-- Records to use follows --
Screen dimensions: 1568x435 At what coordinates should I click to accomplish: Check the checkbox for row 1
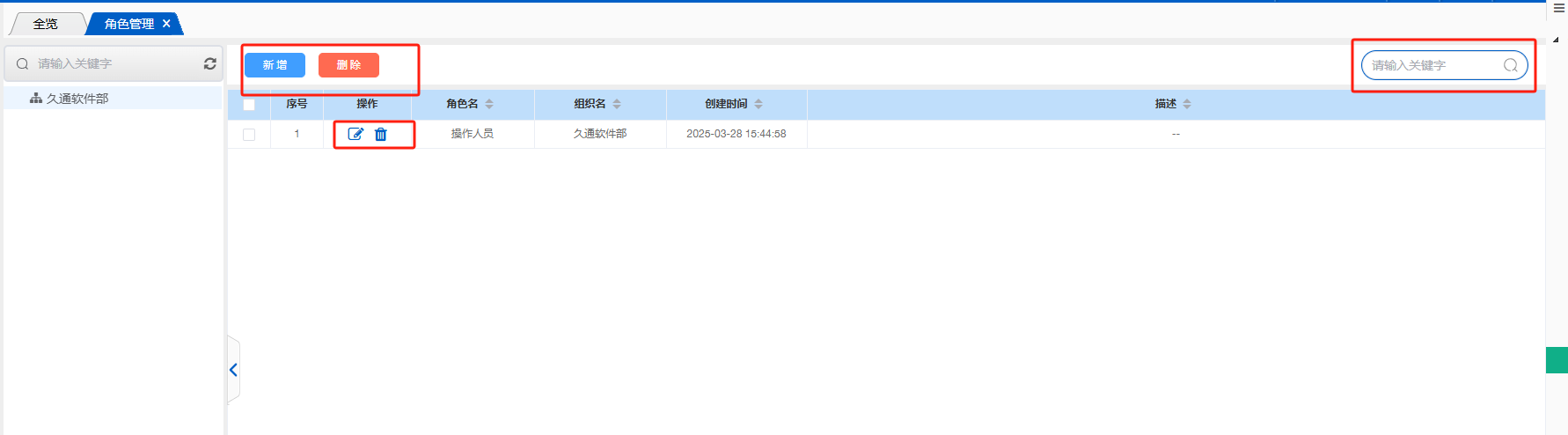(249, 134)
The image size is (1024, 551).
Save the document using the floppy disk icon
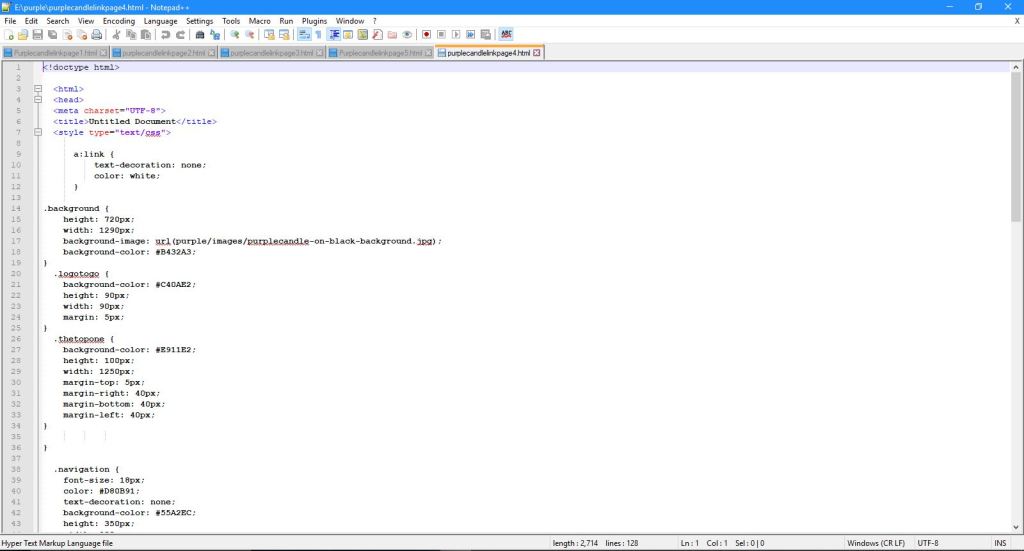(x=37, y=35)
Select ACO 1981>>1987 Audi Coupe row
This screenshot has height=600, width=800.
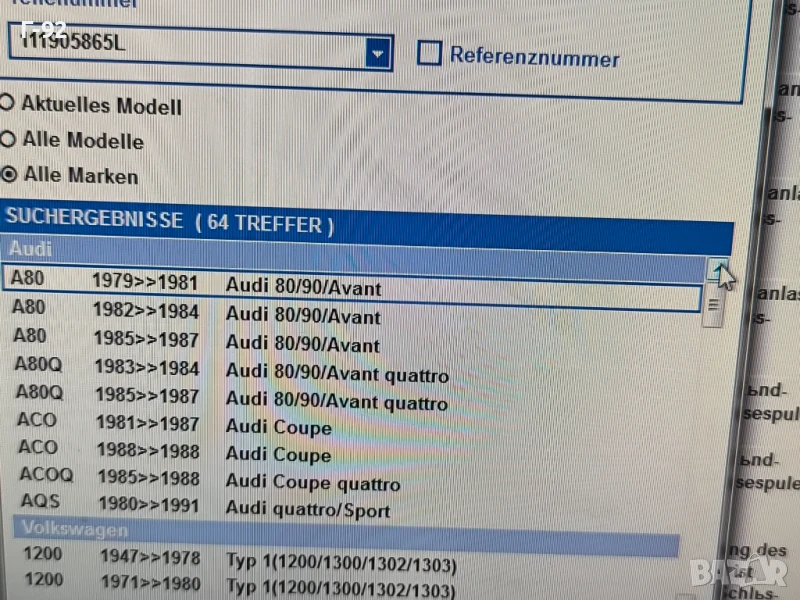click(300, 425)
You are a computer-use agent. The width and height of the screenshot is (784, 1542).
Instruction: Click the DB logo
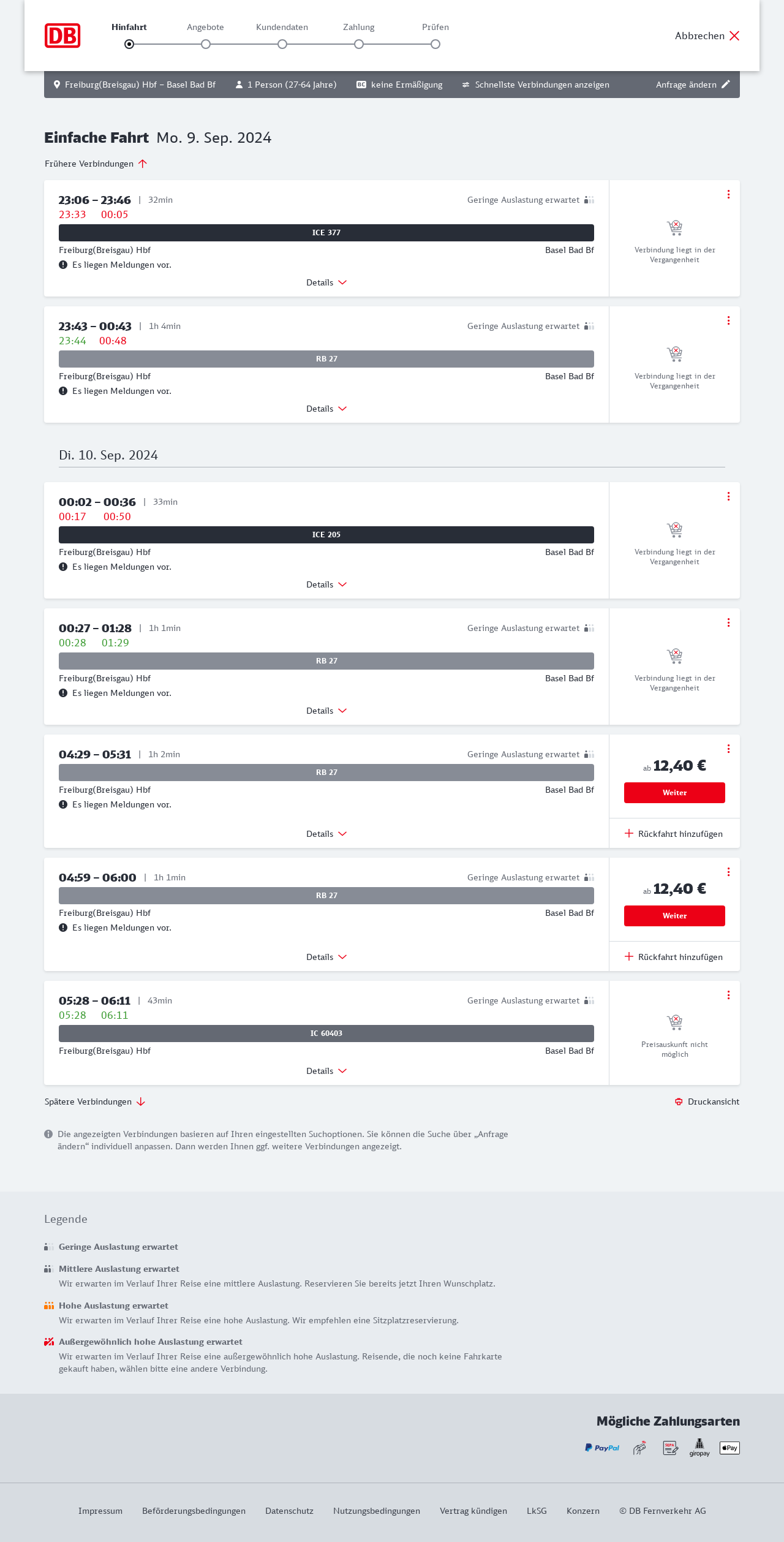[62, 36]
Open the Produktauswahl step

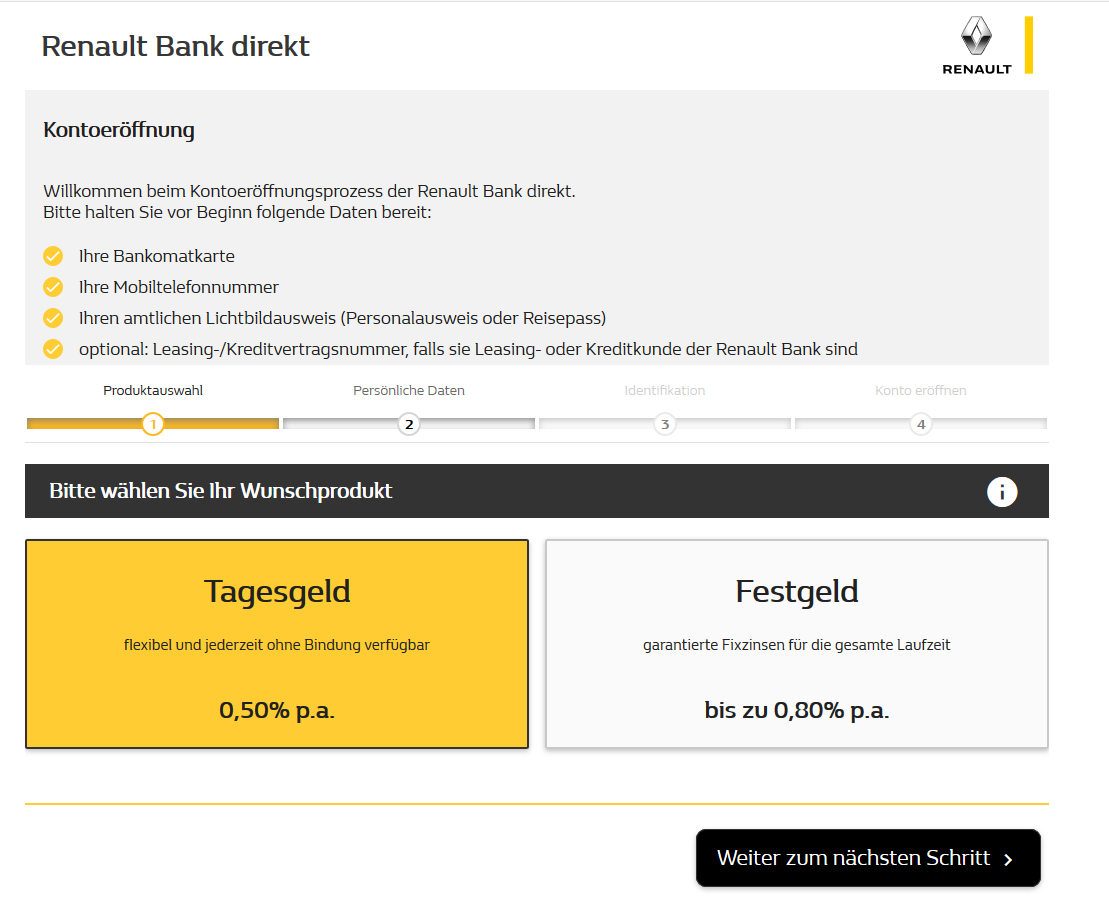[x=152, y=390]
-- Records to use concluded --
-- Records to use follows --
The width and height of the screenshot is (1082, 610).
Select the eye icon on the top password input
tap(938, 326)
-- Records to use concluded --
**Your goal:**
Each line between the one holding "Screen dimensions: 1568x435" and the one holding "Select ACO 1981>>1987 Audi Coupe row", inclusive, should be copied exactly as it appears above, and pictures should be omitted.

**Answer box:**
Screen dimensions: 1568x435 At what coordinates should I click to accomplish: Check the checkbox for row 1
(249, 134)
The image size is (1024, 551).
Save the document using the floppy disk icon
(x=37, y=35)
Select ACO 1981>>1987 Audi Coupe row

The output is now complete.